Task directions
In the records below, find the line containing "Click the Often included cell" and transcribe it and every line after it exactly; leave the pictures out.

Entries provided
-*-
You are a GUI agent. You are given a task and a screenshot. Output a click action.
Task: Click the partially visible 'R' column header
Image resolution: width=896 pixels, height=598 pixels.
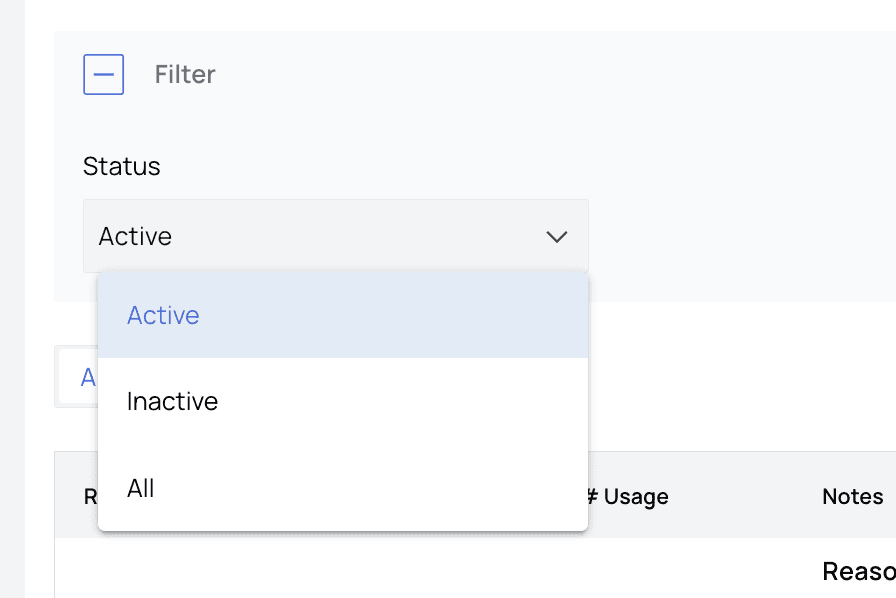(x=89, y=497)
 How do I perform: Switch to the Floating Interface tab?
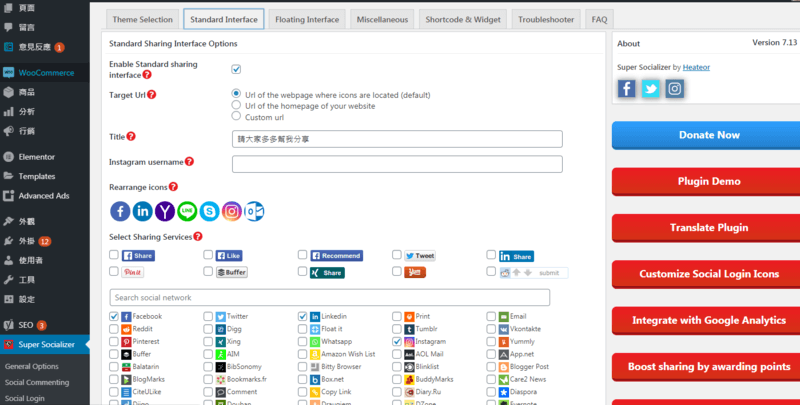pos(307,19)
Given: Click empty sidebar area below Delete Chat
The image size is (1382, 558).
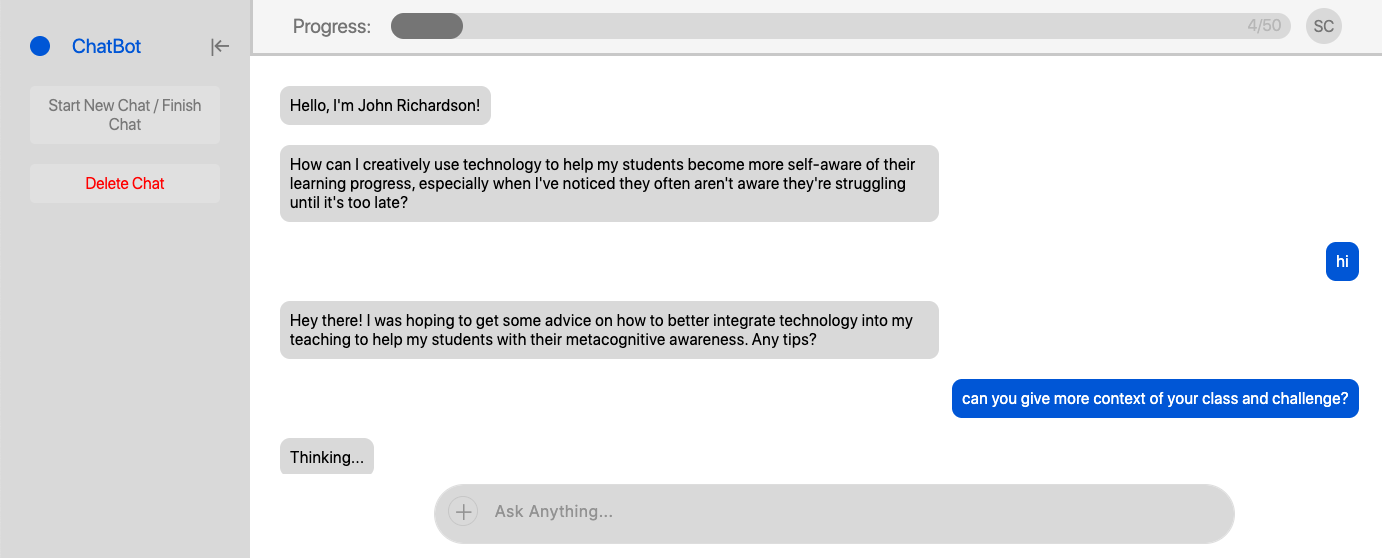Looking at the screenshot, I should (125, 380).
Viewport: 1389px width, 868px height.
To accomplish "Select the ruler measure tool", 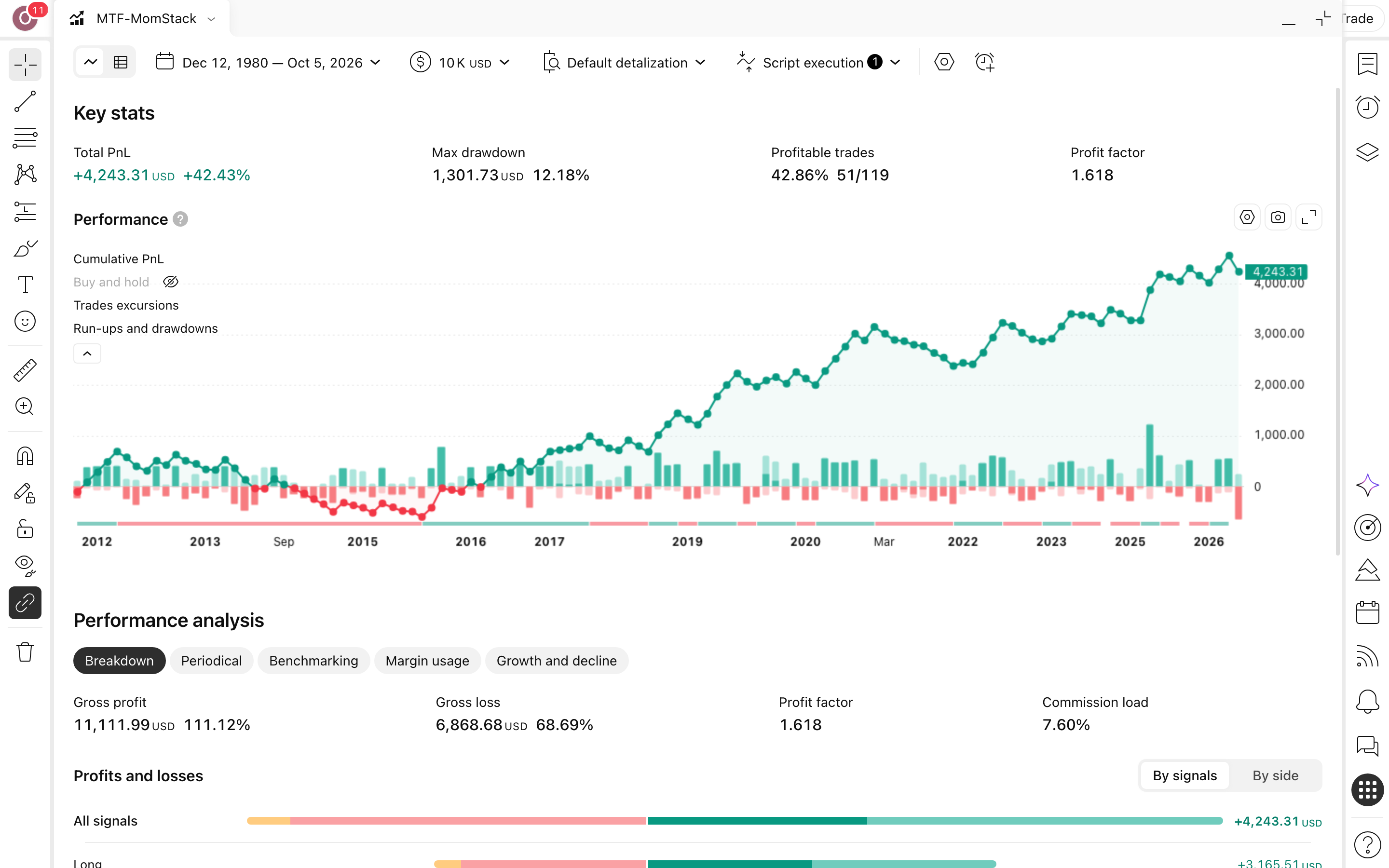I will [25, 370].
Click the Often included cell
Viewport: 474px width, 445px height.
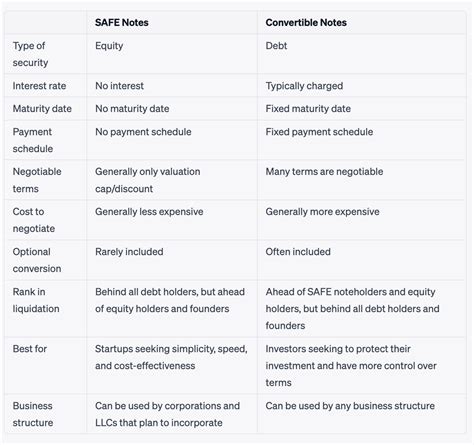298,252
-*-
Response
Click the Often included cell
Viewport: 474px width, 445px height.
298,252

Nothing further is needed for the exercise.